__EXTRACT PROVIDED__
━━━━━━━━━━
Less than a month ago, I wrote this post, explaining why, despite the near complete ethical bankruptcy of and rejection of democratic values by the Democratic Party and its allies, I would nonetheless refuse to vote for President Donald J. Trump in November. I wrote,
Absent my professional and public assessments as a professional ethicist, I would have no difficulty at all in officially concluding that Donald Trump is the preferable, indeed essential, choice to lead the country in the next four years when the alternative is a party that has revealed the corruption and antagonism toward American ideals as has the Democratic Party. But President Trump, as I pointed out repeatedly in 2015 and 2016, is the antithesis of the kind of leader my knowledge and expertise indicates should ever be placed in a leadership position of any kind, or in a position of power and trust.
For me to vote for such an individual would render my credibility in my profession, and what is more important, my personal and professional integrity, void.
An ethicist cannot, in my view, support or vote for Donald Trump as President, nor can an ethicist, at least this ethicist, have any position but the rejection of the current iteration of the Democratic party as antithetical to American values.
I have not reached the point of reversing myself on this crucial decision for me personally, professionally, and as an American. Not yet. I feel, however, that the time may be approaching where my case of ethics zugswang cannot be honestly addressed by refusing to take a side. This week, in particular, has forced me to consider that a tipping point may be at hand.
As I have written before, whatever cosmic script-writer came up with the harebrained idea that someone as personally repellent and ethically inert as Donald Trump should be thrust into the position of being this great nation’s crucial last defense against the rising totalitarianism and fascism of the left is a sadist with a sick sense of humor. It is increasingly difficult to deny, however, that this is the ethical conflict that America finds itself in. At the point, fast approaching, when I have to confront the conclusion that defeating the Democrat/”resistance”/ mainstream media collective is the only way to ensure that the United States and its values remain viable and intact, refraining from making a noxious choice will no longer be an option.
━━━━━━━━━━
__DATASET EXCERPTS__
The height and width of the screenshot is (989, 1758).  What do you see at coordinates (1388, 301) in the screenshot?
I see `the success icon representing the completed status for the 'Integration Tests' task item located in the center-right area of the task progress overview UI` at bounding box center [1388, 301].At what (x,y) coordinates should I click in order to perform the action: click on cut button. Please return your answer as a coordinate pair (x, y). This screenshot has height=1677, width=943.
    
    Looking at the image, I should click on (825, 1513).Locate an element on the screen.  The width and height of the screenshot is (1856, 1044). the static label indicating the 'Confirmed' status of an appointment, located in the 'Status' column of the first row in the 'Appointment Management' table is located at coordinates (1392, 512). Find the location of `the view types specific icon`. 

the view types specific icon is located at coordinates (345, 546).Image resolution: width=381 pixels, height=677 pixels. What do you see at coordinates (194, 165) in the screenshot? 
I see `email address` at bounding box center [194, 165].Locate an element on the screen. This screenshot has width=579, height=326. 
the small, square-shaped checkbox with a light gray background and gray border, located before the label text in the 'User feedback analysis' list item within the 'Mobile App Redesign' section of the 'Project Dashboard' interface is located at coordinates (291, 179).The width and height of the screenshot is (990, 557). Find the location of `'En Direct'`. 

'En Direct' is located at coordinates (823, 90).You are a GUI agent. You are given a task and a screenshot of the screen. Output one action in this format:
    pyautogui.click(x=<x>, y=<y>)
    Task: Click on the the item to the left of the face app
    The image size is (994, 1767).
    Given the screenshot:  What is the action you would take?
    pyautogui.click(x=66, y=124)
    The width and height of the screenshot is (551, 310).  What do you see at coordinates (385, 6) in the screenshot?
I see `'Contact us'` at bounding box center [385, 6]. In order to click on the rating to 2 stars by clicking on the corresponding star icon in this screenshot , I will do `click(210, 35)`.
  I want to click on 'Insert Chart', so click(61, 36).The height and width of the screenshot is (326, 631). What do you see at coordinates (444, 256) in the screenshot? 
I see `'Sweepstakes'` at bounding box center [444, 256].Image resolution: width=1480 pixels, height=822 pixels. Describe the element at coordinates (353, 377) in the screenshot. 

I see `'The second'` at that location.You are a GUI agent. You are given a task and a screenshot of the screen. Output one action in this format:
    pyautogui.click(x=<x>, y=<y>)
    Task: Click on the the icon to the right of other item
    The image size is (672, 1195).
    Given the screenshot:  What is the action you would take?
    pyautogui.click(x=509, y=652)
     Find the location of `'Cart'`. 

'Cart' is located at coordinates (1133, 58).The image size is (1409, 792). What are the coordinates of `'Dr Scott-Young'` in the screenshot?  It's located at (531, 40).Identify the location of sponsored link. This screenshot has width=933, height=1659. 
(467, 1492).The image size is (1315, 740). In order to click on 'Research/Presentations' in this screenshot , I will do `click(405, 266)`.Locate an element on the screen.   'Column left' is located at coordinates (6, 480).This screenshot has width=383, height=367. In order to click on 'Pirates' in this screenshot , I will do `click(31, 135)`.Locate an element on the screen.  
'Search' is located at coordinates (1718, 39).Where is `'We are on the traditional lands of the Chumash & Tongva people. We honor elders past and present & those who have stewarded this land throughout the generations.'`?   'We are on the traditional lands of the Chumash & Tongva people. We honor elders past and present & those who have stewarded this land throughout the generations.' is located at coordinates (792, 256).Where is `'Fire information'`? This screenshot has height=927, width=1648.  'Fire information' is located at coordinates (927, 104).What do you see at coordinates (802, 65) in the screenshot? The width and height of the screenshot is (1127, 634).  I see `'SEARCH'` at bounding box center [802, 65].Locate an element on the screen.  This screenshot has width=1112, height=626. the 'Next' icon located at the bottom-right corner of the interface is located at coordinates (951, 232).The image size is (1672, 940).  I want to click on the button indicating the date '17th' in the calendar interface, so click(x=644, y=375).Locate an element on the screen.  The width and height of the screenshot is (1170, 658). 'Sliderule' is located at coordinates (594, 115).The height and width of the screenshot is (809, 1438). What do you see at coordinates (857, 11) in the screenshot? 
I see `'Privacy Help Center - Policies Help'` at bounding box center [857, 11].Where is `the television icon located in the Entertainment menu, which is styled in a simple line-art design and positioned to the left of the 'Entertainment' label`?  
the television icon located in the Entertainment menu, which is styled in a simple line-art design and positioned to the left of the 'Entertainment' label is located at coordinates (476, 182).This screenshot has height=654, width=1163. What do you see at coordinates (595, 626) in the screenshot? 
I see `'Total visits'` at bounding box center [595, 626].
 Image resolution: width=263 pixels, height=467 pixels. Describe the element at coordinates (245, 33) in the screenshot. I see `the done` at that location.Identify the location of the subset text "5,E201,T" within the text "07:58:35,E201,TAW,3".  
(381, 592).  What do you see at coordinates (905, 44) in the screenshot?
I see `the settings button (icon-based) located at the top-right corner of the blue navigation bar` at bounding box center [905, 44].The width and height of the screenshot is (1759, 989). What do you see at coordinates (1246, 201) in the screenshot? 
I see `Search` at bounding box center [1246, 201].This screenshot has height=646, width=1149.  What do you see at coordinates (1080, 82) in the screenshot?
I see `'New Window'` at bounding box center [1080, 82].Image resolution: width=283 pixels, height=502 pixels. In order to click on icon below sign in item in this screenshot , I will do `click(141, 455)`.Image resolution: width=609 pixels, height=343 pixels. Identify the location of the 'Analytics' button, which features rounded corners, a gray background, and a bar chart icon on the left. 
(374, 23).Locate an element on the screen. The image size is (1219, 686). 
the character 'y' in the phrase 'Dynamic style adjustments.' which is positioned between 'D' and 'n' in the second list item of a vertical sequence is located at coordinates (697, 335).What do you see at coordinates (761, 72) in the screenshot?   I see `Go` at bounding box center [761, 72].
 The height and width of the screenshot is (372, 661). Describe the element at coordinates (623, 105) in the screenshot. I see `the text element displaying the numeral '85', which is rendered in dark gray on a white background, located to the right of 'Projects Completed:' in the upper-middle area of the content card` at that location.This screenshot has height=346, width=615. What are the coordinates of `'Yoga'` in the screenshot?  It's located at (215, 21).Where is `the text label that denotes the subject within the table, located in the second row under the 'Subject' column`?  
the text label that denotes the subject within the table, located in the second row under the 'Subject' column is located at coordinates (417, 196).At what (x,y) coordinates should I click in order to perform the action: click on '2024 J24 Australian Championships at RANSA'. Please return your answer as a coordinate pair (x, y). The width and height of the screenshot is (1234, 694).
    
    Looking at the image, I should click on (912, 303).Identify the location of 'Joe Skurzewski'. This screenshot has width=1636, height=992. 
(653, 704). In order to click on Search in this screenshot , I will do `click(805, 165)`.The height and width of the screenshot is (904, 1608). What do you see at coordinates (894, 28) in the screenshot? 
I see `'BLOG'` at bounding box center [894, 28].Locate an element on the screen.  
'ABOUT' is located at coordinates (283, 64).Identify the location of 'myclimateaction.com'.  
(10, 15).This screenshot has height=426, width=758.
━━━━━━━━━━
__WHAT YOU NEED TO DO__
1. Revise the stretch of the post on voting and professional ethics from "An ethicist cannot, in" through "to American values.", substituting "national values" for "American values".
2. In the post on voting and professional ethics, what case does the writer say cannot be honestly addressed by refusing to take a side?
3. Compose the next portion of the post on voting and professional ethics, picking up after its final sentence.

__RESPONSES BY TASK__
1.
An ethicist cannot, in my view, support or vote for Donald Trump as President, nor can an ethicist, at least this ethicist, have any position but the rejection of the current iteration of the Democratic party as antithetical to national values.

2. The writer's case of ethics zugswang.

3.
Three stories today accelerated the likelihood of my having to face that tipping point:
I. Writing at the Washington Post, staff cultural reporter Alyssa Rosenberg argued that the networks should cancel all the cop shows on television. You can read the thing here; if I have to explain what is frightening about her argument, then you are already too far gone to be cured. This, it is increasingly clear to me, is the agreed-upon modus operandi of the American Left. Since they cannot advance their agenda by logic, arguments, civic debate and persuasion, they will accomplish it by intimidation, mind control, indoctrination, and censorship. We must like what they like, hate whom the hate, and believe what they believe, and every aspect of the culture, including entertainment, must advance that objective.
This is, of course, how Orwellian cultures operate, and we have witnessed a steady and barely opposed drift toward this as the preferred path to power by the Democratic Party. Rosenberg believes that citizens should not be allowed to see TV programs that don’t comport with the Left’s now mandatory view that police must be regarded as racist villains and law enforcement be seen as a malign force. The Post op-ed follows on the heels of the New York Times capitulating to its “woke” staff’s demand that non-conforming (to the Times’ world view) opinion pieces be rejected for publication. The news media’s activist agenda is out of the shadows and indisputable.
2. Employees at a Columbus, Ohio, Condado Tacos restaurant walked off the job this week, refusing to fill a catering order for police. In response the chain closed all of its 20 stores “out of an abundance of caution,” whatever that’s supposed to mean. No employees were fired, and the employees were not made to prepare the order. “Because we understand that emotions and tensions are raw right now, we offered those employees the option to sit out making that order, without repercussion, while other team members handled it,” Condado said in a statement. “We want to make it clear that they are welcome to return to work, if that is their choice, but they must understand that Condado Tacos is an inclusive business and that we will continue to serve everyone, including law enforcement.”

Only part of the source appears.